Stored data:
::::::
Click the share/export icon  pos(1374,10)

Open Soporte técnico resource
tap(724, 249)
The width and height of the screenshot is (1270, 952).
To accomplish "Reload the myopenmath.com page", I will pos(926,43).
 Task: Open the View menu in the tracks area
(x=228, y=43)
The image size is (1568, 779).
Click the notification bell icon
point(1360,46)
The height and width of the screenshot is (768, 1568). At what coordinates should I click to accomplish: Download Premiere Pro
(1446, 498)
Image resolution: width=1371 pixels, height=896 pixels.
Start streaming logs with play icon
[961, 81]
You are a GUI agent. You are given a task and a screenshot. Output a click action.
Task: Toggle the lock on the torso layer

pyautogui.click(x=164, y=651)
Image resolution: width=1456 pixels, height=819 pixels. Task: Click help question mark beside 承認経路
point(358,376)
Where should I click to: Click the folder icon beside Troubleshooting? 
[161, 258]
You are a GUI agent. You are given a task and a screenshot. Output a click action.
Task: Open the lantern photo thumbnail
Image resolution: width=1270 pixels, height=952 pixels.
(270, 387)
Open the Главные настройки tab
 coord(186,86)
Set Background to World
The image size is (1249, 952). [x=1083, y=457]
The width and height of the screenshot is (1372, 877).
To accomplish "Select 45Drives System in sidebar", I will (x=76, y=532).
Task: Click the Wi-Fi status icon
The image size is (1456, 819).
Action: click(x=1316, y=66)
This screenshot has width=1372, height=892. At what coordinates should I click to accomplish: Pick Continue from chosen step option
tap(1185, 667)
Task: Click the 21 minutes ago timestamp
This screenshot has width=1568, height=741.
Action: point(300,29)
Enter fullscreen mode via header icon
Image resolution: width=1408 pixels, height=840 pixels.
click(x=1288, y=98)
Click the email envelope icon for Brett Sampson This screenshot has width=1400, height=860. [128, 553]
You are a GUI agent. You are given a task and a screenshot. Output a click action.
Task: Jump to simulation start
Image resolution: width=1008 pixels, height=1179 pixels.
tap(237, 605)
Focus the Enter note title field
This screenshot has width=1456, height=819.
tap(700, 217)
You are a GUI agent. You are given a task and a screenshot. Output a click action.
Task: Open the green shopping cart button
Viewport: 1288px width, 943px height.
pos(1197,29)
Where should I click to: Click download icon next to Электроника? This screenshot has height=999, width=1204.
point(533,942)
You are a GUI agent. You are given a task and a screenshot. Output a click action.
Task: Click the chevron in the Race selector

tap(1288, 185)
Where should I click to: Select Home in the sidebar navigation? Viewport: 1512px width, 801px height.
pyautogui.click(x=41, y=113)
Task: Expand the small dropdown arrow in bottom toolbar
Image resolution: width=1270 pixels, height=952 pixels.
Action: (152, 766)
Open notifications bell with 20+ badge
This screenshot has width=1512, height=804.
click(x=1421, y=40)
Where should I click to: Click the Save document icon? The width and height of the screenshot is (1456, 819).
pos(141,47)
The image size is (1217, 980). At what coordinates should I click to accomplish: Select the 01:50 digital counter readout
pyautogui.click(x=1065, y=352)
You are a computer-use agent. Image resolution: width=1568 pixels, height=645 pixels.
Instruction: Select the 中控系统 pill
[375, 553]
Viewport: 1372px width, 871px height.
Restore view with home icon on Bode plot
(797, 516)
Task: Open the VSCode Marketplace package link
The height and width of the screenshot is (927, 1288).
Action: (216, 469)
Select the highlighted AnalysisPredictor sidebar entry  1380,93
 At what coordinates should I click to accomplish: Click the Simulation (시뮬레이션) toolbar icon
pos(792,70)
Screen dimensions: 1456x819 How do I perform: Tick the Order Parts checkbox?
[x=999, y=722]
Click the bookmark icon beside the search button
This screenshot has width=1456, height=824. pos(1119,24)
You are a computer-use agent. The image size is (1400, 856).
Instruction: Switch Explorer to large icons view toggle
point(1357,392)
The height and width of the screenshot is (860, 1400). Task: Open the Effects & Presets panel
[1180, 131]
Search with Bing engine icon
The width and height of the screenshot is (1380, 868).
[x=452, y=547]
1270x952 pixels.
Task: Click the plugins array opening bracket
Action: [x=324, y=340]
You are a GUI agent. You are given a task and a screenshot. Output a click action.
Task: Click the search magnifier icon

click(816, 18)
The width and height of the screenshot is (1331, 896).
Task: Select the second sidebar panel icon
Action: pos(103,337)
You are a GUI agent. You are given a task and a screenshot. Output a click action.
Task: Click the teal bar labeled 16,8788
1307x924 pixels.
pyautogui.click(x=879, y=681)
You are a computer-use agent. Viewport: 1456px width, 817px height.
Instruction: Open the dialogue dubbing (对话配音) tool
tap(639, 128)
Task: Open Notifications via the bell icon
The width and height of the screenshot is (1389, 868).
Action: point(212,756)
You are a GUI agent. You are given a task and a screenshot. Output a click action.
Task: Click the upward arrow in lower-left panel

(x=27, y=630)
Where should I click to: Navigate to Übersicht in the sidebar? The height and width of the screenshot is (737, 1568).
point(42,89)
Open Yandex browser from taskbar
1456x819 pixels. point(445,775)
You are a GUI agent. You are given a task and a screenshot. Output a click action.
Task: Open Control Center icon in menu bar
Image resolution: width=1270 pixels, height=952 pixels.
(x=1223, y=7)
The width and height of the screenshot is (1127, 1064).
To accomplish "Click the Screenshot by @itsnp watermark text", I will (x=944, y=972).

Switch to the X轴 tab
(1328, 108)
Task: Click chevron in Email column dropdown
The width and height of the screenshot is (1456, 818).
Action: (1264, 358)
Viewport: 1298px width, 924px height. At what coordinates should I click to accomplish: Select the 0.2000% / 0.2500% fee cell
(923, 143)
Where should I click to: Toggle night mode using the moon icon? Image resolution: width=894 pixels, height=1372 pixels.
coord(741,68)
::::::
REQUIRED WORK: Repeat all of the records above exactly as they appear.

EXPECTED ANSWER:
Click the share/export icon  pos(1374,10)

Open Soporte técnico resource
tap(724, 249)
The width and height of the screenshot is (1270, 952).
To accomplish "Reload the myopenmath.com page", I will pos(926,43).
 Task: Open the View menu in the tracks area
(x=228, y=43)
The image size is (1568, 779).
Click the notification bell icon
point(1360,46)
The height and width of the screenshot is (768, 1568). At what coordinates should I click to accomplish: Download Premiere Pro
(1446, 498)
Image resolution: width=1371 pixels, height=896 pixels.
Start streaming logs with play icon
[961, 81]
You are a GUI agent. You are given a task and a screenshot. Output a click action.
Task: Toggle the lock on the torso layer

pyautogui.click(x=164, y=651)
Image resolution: width=1456 pixels, height=819 pixels. Task: Click help question mark beside 承認経路
point(358,376)
Where should I click to: Click the folder icon beside Troubleshooting? 
[161, 258]
You are a GUI agent. You are given a task and a screenshot. Output a click action.
Task: Open the lantern photo thumbnail
Image resolution: width=1270 pixels, height=952 pixels.
(270, 387)
Open the Главные настройки tab
 coord(186,86)
Set Background to World
The image size is (1249, 952). [x=1083, y=457]
The width and height of the screenshot is (1372, 877).
To accomplish "Select 45Drives System in sidebar", I will (x=76, y=532).
Task: Click the Wi-Fi status icon
The image size is (1456, 819).
Action: click(x=1316, y=66)
This screenshot has width=1372, height=892. At what coordinates should I click to accomplish: Pick Continue from chosen step option
tap(1185, 667)
Task: Click the 21 minutes ago timestamp
This screenshot has width=1568, height=741.
Action: point(300,29)
Enter fullscreen mode via header icon
Image resolution: width=1408 pixels, height=840 pixels.
click(x=1288, y=98)
Click the email envelope icon for Brett Sampson This screenshot has width=1400, height=860. [128, 553]
You are a GUI agent. You are given a task and a screenshot. Output a click action.
Task: Jump to simulation start
Image resolution: width=1008 pixels, height=1179 pixels.
tap(237, 605)
Focus the Enter note title field
This screenshot has width=1456, height=819.
tap(700, 217)
You are a GUI agent. You are given a task and a screenshot. Output a click action.
Task: Open the green shopping cart button
Viewport: 1288px width, 943px height.
pos(1197,29)
Where should I click to: Click download icon next to Электроника? This screenshot has height=999, width=1204.
point(533,942)
You are a GUI agent. You are given a task and a screenshot. Output a click action.
Task: Click the chevron in the Race selector

tap(1288, 185)
Where should I click to: Select Home in the sidebar navigation? Viewport: 1512px width, 801px height.
pyautogui.click(x=41, y=113)
Task: Expand the small dropdown arrow in bottom toolbar
Image resolution: width=1270 pixels, height=952 pixels.
Action: (152, 766)
Open notifications bell with 20+ badge
This screenshot has width=1512, height=804.
click(x=1421, y=40)
Where should I click to: Click the Save document icon? The width and height of the screenshot is (1456, 819).
pos(141,47)
The image size is (1217, 980). At what coordinates should I click to accomplish: Select the 01:50 digital counter readout
pyautogui.click(x=1065, y=352)
You are a computer-use agent. Image resolution: width=1568 pixels, height=645 pixels.
Instruction: Select the 中控系统 pill
[375, 553]
Viewport: 1372px width, 871px height.
Restore view with home icon on Bode plot
(797, 516)
Task: Open the VSCode Marketplace package link
The height and width of the screenshot is (927, 1288).
Action: (216, 469)
Select the highlighted AnalysisPredictor sidebar entry  1380,93
 At what coordinates should I click to accomplish: Click the Simulation (시뮬레이션) toolbar icon
pos(792,70)
Screen dimensions: 1456x819 How do I perform: Tick the Order Parts checkbox?
[x=999, y=722]
Click the bookmark icon beside the search button
This screenshot has width=1456, height=824. pos(1119,24)
You are a computer-use agent. The image size is (1400, 856).
Instruction: Switch Explorer to large icons view toggle
point(1357,392)
The height and width of the screenshot is (860, 1400). Task: Open the Effects & Presets panel
[1180, 131]
Search with Bing engine icon
The width and height of the screenshot is (1380, 868).
[x=452, y=547]
1270x952 pixels.
Task: Click the plugins array opening bracket
Action: [x=324, y=340]
You are a GUI agent. You are given a task and a screenshot. Output a click action.
Task: Click the search magnifier icon

click(816, 18)
The width and height of the screenshot is (1331, 896).
Task: Select the second sidebar panel icon
Action: pos(103,337)
You are a GUI agent. You are given a task and a screenshot. Output a click action.
Task: Click the teal bar labeled 16,8788
1307x924 pixels.
pyautogui.click(x=879, y=681)
You are a computer-use agent. Viewport: 1456px width, 817px height.
Instruction: Open the dialogue dubbing (对话配音) tool
tap(639, 128)
Task: Open Notifications via the bell icon
The width and height of the screenshot is (1389, 868).
Action: point(212,756)
You are a GUI agent. You are given a task and a screenshot. Output a click action.
Task: Click the upward arrow in lower-left panel

(x=27, y=630)
Where should I click to: Navigate to Übersicht in the sidebar? The height and width of the screenshot is (737, 1568).
point(42,89)
Open Yandex browser from taskbar
1456x819 pixels. point(445,775)
You are a GUI agent. You are given a task and a screenshot. Output a click action.
Task: Open Control Center icon in menu bar
Image resolution: width=1270 pixels, height=952 pixels.
(x=1223, y=7)
The width and height of the screenshot is (1127, 1064).
To accomplish "Click the Screenshot by @itsnp watermark text", I will (x=944, y=972).

Switch to the X轴 tab
(1328, 108)
Task: Click chevron in Email column dropdown
The width and height of the screenshot is (1456, 818).
Action: (1264, 358)
Viewport: 1298px width, 924px height. At what coordinates should I click to accomplish: Select the 0.2000% / 0.2500% fee cell
(923, 143)
Where should I click to: Toggle night mode using the moon icon? Image resolution: width=894 pixels, height=1372 pixels.
coord(741,68)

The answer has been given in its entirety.